Prompt> Turn the lines of the items below into a JSON list of strings, with each line as its own string and blank lines skipped.

# Start of Dataset rows

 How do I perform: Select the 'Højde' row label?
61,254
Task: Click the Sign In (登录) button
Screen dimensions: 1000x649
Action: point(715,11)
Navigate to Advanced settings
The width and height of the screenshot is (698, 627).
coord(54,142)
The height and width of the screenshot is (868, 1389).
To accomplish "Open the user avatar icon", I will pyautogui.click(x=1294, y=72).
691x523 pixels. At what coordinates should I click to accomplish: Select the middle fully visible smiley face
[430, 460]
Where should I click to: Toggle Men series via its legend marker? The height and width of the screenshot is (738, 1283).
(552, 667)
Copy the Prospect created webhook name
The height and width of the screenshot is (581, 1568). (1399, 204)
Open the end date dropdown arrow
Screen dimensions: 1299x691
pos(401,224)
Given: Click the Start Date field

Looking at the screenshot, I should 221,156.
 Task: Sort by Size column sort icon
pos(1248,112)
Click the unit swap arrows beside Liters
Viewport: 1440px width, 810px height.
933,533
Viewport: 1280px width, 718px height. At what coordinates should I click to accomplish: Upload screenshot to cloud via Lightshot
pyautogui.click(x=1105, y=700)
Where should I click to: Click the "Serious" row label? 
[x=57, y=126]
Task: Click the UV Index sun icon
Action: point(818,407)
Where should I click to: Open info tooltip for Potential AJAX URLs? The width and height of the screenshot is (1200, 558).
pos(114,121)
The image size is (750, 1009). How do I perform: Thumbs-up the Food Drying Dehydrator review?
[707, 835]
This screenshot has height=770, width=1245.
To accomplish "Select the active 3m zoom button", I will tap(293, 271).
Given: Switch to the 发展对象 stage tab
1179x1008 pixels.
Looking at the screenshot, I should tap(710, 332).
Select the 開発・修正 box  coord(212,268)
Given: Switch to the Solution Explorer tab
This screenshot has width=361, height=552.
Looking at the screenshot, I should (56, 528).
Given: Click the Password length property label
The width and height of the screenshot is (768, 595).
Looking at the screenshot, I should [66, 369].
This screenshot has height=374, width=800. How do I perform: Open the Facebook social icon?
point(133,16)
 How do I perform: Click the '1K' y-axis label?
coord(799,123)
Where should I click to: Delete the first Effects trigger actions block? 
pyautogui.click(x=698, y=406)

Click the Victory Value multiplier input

# End of Dataset rows

Worked answer>
[
  " How do I perform: Select the 'Højde' row label?",
  "61,254",
  "Task: Click the Sign In (登录) button",
  "Screen dimensions: 1000x649",
  "Action: point(715,11)",
  "Navigate to Advanced settings",
  "The width and height of the screenshot is (698, 627).",
  "coord(54,142)",
  "The height and width of the screenshot is (868, 1389).",
  "To accomplish \"Open the user avatar icon\", I will pyautogui.click(x=1294, y=72).",
  "691x523 pixels. At what coordinates should I click to accomplish: Select the middle fully visible smiley face",
  "[430, 460]",
  "Where should I click to: Toggle Men series via its legend marker? The height and width of the screenshot is (738, 1283).",
  "(552, 667)",
  "Copy the Prospect created webhook name",
  "The height and width of the screenshot is (581, 1568). (1399, 204)",
  "Open the end date dropdown arrow",
  "Screen dimensions: 1299x691",
  "pos(401,224)",
  "Given: Click the Start Date field",
  "Looking at the screenshot, I should 221,156.",
  " Task: Sort by Size column sort icon",
  "pos(1248,112)",
  "Click the unit swap arrows beside Liters",
  "Viewport: 1440px width, 810px height.",
  "933,533",
  "Viewport: 1280px width, 718px height. At what coordinates should I click to accomplish: Upload screenshot to cloud via Lightshot",
  "pyautogui.click(x=1105, y=700)",
  "Where should I click to: Click the \"Serious\" row label? ",
  "[x=57, y=126]",
  "Task: Click the UV Index sun icon",
  "Action: point(818,407)",
  "Where should I click to: Open info tooltip for Potential AJAX URLs? The width and height of the screenshot is (1200, 558).",
  "pos(114,121)",
  "The image size is (750, 1009). How do I perform: Thumbs-up the Food Drying Dehydrator review?",
  "[707, 835]",
  "This screenshot has height=770, width=1245.",
  "To accomplish \"Select the active 3m zoom button\", I will tap(293, 271).",
  "Given: Switch to the 发展对象 stage tab",
  "1179x1008 pixels.",
  "Looking at the screenshot, I should tap(710, 332).",
  "Select the 開発・修正 box  coord(212,268)",
  "Given: Switch to the Solution Explorer tab",
  "This screenshot has width=361, height=552.",
  "Looking at the screenshot, I should (56, 528).",
  "Given: Click the Password length property label",
  "The width and height of the screenshot is (768, 595).",
  "Looking at the screenshot, I should [66, 369].",
  "This screenshot has height=374, width=800. How do I perform: Open the Facebook social icon?",
  "point(133,16)",
  " How do I perform: Click the '1K' y-axis label?",
  "coord(799,123)",
  "Where should I click to: Delete the first Effects trigger actions block? ",
  "pyautogui.click(x=698, y=406)",
  "Click the Victory Value multiplier input"
]